* [What is expected] Copy out everything in the data from the line containing "Task: Set price alert with bell icon" down to the end, keeping each line exactly as it is.

......

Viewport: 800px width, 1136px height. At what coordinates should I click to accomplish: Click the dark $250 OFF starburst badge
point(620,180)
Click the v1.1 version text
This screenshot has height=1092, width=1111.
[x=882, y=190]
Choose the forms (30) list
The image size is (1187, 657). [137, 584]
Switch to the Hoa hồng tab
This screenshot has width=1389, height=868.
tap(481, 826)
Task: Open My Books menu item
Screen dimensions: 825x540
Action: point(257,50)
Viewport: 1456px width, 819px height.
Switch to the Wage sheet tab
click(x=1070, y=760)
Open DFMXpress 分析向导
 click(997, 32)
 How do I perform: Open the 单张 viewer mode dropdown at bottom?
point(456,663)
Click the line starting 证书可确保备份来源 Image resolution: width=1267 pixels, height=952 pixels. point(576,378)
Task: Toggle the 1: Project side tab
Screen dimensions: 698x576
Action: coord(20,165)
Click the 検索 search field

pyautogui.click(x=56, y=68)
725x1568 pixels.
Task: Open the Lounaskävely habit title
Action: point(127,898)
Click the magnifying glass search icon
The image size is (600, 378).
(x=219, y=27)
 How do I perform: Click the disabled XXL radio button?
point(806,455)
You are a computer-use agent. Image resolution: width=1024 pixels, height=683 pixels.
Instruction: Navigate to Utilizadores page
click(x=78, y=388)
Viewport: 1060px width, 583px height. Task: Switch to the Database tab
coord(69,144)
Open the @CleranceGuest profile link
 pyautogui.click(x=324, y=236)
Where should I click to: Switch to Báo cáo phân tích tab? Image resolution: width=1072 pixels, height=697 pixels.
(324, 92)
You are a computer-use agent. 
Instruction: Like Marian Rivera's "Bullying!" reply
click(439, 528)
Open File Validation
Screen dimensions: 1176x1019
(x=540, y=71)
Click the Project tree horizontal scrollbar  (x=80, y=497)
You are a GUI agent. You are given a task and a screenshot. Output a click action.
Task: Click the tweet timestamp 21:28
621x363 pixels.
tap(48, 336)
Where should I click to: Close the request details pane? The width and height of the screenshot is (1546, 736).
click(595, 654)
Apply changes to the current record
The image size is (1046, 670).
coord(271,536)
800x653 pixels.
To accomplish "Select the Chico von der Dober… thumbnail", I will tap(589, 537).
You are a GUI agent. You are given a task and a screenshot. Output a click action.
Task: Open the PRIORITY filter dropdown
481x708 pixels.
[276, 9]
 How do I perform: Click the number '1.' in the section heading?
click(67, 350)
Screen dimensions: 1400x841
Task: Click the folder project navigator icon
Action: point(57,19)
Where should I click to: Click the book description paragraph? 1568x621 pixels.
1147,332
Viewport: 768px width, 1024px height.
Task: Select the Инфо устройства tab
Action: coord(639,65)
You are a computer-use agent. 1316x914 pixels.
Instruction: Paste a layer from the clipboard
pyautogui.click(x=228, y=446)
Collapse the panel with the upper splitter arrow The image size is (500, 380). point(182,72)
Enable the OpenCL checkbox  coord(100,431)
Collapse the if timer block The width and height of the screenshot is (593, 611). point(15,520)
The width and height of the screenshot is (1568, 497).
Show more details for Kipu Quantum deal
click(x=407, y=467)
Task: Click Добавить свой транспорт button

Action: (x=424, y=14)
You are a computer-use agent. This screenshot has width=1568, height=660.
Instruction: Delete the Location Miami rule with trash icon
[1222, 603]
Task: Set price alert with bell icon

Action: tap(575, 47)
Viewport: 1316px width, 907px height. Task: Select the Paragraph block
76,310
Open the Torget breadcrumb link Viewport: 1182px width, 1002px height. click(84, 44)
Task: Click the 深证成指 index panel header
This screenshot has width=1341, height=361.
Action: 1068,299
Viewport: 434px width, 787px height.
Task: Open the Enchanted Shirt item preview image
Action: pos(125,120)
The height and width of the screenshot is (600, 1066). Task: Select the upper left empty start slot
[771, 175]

......

* [Result for this task]
Task: Set price alert with bell icon

Action: tap(575, 47)
Viewport: 1316px width, 907px height. Task: Select the Paragraph block
76,310
Open the Torget breadcrumb link Viewport: 1182px width, 1002px height. click(84, 44)
Task: Click the 深证成指 index panel header
This screenshot has width=1341, height=361.
Action: 1068,299
Viewport: 434px width, 787px height.
Task: Open the Enchanted Shirt item preview image
Action: pos(125,120)
The height and width of the screenshot is (600, 1066). Task: Select the upper left empty start slot
[771, 175]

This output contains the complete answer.